Image credit: Baltimore Sun

Positive samples of E. coli in drinking water were detected beginning on Friday, September 2 in Baltimore’s Harlem Park/Sandtown-Winchester neighborhood, an overwhelmingly Black area with some of the city’s highest rates of poverty. The first public announcement was released on Monday, when the Department of Public Works posted on social media that residents in a 56-block area were under a mandatory boil water order, and residents of a much larger swath of the city and surrounding counties should boil water as a precautionary measure. On Tuesday, the staffs of dozens of schools received instructions that students were not to drink or wash with water from the schools’ faucets.

As of Thursday Sept 8, the precautionary boil water advisory area had been reduced in size substantially and no confirmed infections had been reported, but the city had still not determined the source of the contamination and many thousands of West Baltimore residents remain unable to safely drink their water.

While Baltimore officials claim that their response to the crisis has complied with policy, residents do not feel the city has been working hard enough to keep them safe and informed. Many people throughout the advisory zone, including those living in public housing just blocks from the positive detections, learned about their possibly contaminated water only through word of mouth, over 24 hours after the official announcement. In addition, the official clean water distribution sites were scarce and inaccessible to many, and implemented a 3-gallon per household limit — an exceptionally small amount for a family to use to bathe, cook, and drink. Instead, the most urgent and effective responses to keep communities safe, hydrated, and informed have come from regular people and grassroots organizations, including water delivery efforts from We Keep Us Safe Collective and Organizing Black.

This crisis is another case of governments in Baltimore and elsewhere failing to provide adequate services and maintain functional infrastructure. Baltimore’s water pipes are on average 75 years old, so a contamination event was all but inevitable; and just months ago, a major wastewater treatment plant of the city was deemed to be a public health risk destined for catastrophic failure when it was found to be dumping partially treated sewage into Back River and the Chesapeake Bay.

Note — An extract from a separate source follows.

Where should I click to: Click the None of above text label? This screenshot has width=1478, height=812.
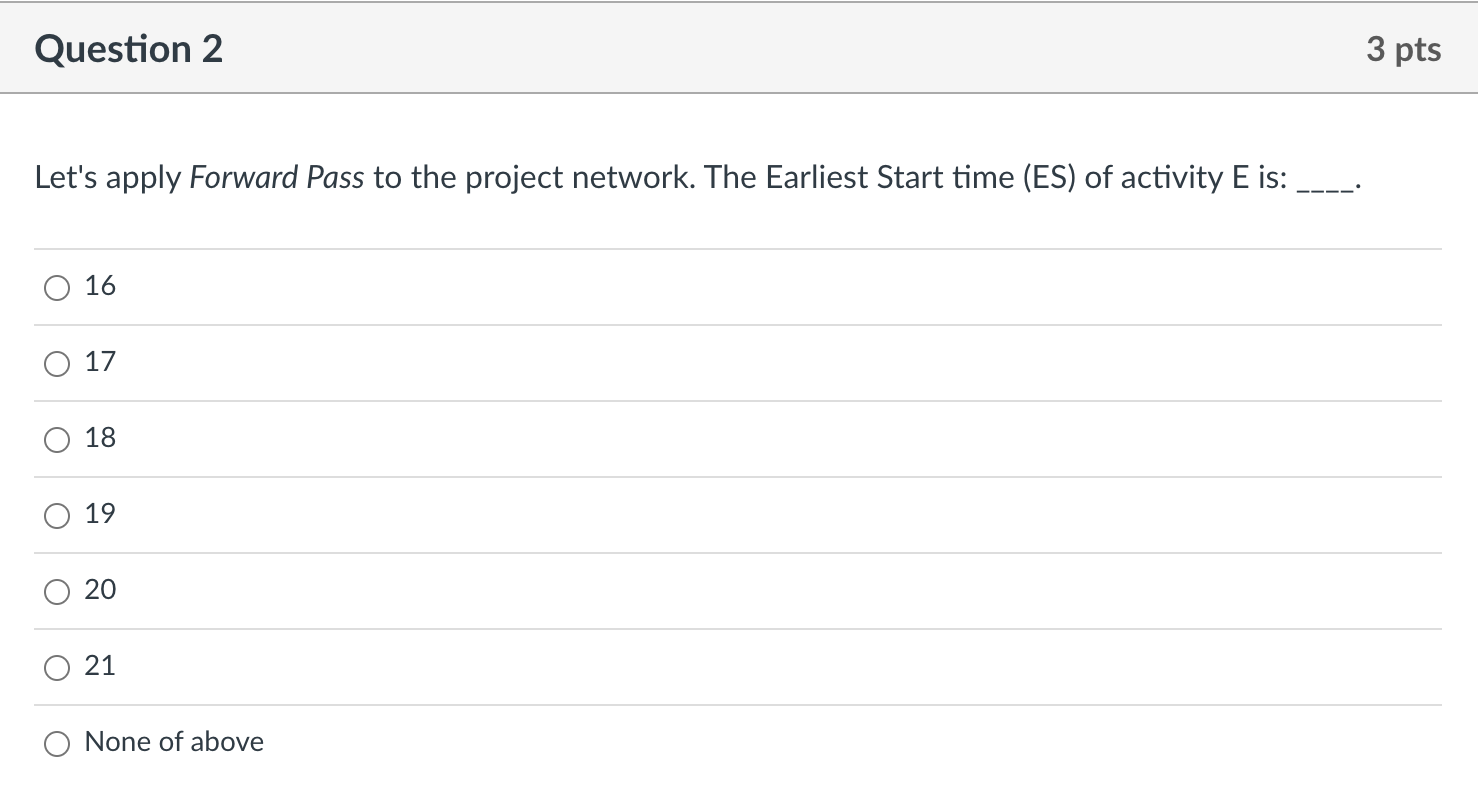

It is also clear that Baltimore’s infrastructure problems are exacerbated by institutional racism. The city has a majority Black population. And with its high poverty rate, it lacks the resources to provide the housing and infrastructure to keep its people safe.  Meanwhile, in Jackson, MS, climate change, racism, and poverty together have contributed to a complete failure of its water system lasting weeks and continuing to the present. And in recent years, other cities with a majority population of people of color, Flint, MI and Newark, NJ, have had major health crises in their water systems.

This is not just a Jackson or Baltimore or Flint or Newark problem. The United States is the wealthiest country in the history of the world. But the wealthiest One Percent keep getting richer, while the rest of us suffer. And it’s well known that the nation’s infrastructure has been crumbling for decades. And this is impacting people of color and poor people — whether working or not — the hardest.

Local government officials should at least keep us informed in an emergency, which they have done poorly in Baltimore. But they don’t have access to the kind of resources needed to solve our urgent problems, like modernizing our water systems. There’s a long history of local, state, and federal officials blaming each other for such crises. They know that our infrastructure is aging, and the climate crisis and its compounding effects means that failures like Baltimore’s and Jackson’s will only accelerate as long as the One Percent and their lackeys are in charge.